Quoi qu’il en soit, une question m’est venue à l’esprit en prenant connaissance de ces dispositifs dont on ne peut nier l’aspect révolutionnaire. Allons-nous transcender le réel ou bien nous enfoncer plus profondément dans l’illusion sensible ?

Si l’on a à l’esprit le discours de Platon (je vous renvoie vers le Banquet, l’Hippias Majeur ou encore La République VII où est développée l’allégorie de la caverne), la quête de vérité ne peut se résoudre à l’observation, à l’expérience que nous faisons des choses par le biais de nos sens. D’une part, nos sens sont toujours en mesure de nous tromper comme lorsqu’ils nous font croire que le roseau à moitié immergé est brisé à angle droit. D’autre part, les sensibles (c'est-à-dire les choses dont nous faisons l’expérience par nos sens) ne sont que la manifestation substantielle d’une réalité « En Soi » que la forme sensible ne peut représenter dans sa pure vérité.

Prenons par exemple la question du Beau traitée dans l’Hippias Majeur, dans le cadre d’un dialogue entre Socrate et Hippias. Socrate, admettant son ignorance sur la nature du beau, questionne Hippias qui pense savoir ce qu’est le beau. À partir de là, le dialogue va conduire les deux protagonistes dans une succession d’exemples de choses dites belles mais qui, pourtant, ne semblent en aucun cas semblables.
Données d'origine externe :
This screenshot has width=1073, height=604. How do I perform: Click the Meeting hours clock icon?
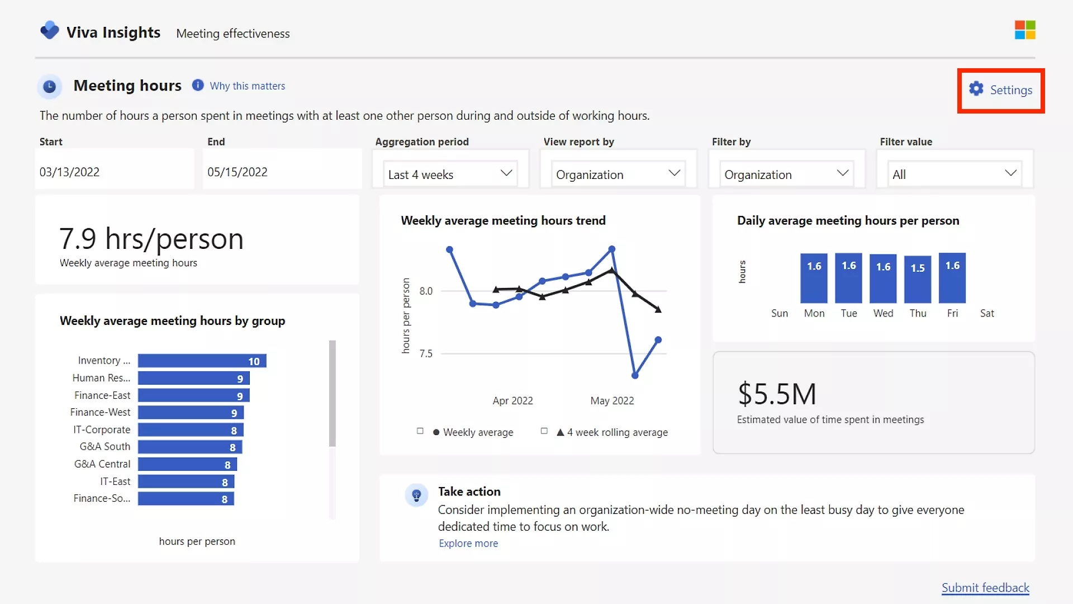pos(49,87)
Ce dialogue pourrait-être retraduit par des exemples plus proches de notre époque et nous pourrions dire que : Une voiture de sport c’est ça le beau, qu’un visage charmant c’est ça le beau, qu’un outil ou une machine qui rempli bien sa fonction est un bel objet, qu’un acte de charité est un bel acte, etc. Or, en dépit de cette qualité qu’on leur attribue (à savoir d’être beau), il est évident que ces réalités ne semblent pas présenter de traits communs.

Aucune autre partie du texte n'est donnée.